Sunday, January 6, 2019

Liberation from the Self


The following words I shall henceforth strive to remember:

終日吃飯未曾咬著一粒米,終日行未曾踏著一片地。與麼時無人我等相, 終日不離一切事,不被諸境惑,方名自在人。更時時念念不見一切相,莫認前後三際,前際無去,今際無住,後際無來。安然端坐,任運不拘,方名解

Taking one's meal every day, one never chews a grain of rice. Walking every day one never steps upon the ground. Without the discrimination between self and others, one lives in the world, not deluded by anything at all. This is a genuinely free person whose thinking is beyond name and form. Transcending the three periods of thought, he understands that the previous period has not passed, the present period does not stay, and that the future period will not come. Sitting properly and peacefully, not bound by the world, this alone is called liberation! (The Dharma of the Mind Transmission)


Albert Einstein's words as follow seem to reinforce the above:

“The true value of a human being is determined primarily by the measure and the sense in which he has attained liberation from the self”. (In his writings "The World as I see it")
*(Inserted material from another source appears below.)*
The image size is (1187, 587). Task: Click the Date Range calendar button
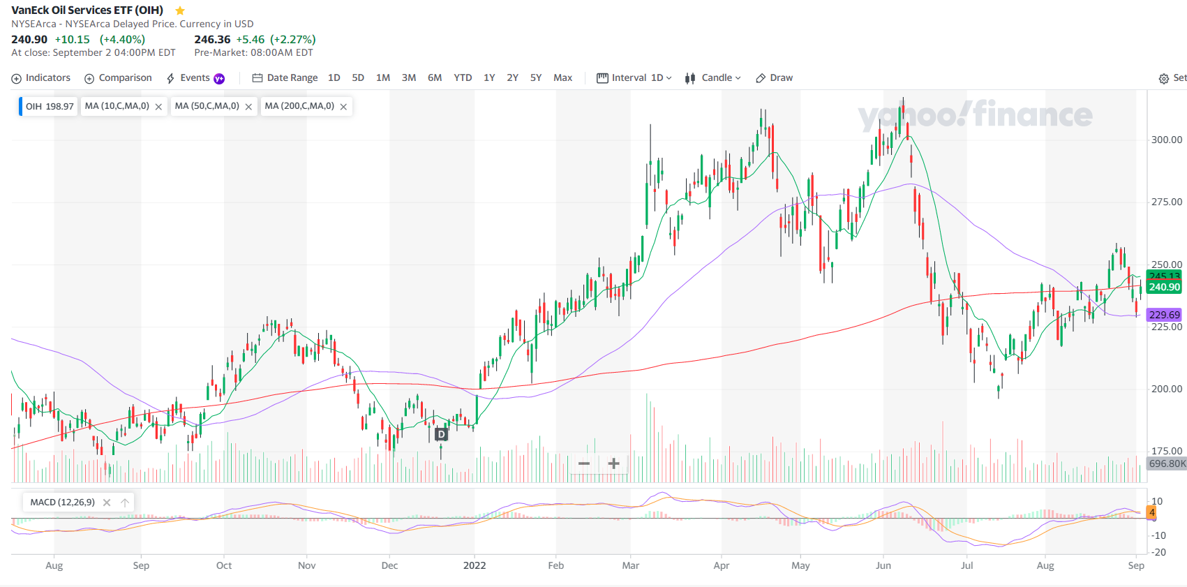(x=285, y=78)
This theme of liberating the self to glimpse life's true meaning is also echoed by Einstein later on, in a 1950 letter to console a grieving father Robert S. Marcus:

“A human being is a part of the whole, called by us "Universe," a part limited in time and space. He experiences himself, his thoughts and feelings as something separate from the rest—a kind of optical delusion of his consciousness. The striving to free oneself from this delusion is the one issue of true religion. Not to nourish it but to try to overcome it is the way to reach the attainable measure of peace of mind.”

"Now he has departed from this strange world a little ahead of me. That means nothing. People like us, who believe in physics, know that the distinction between past, present and future is only a stubbornly persistent illusion."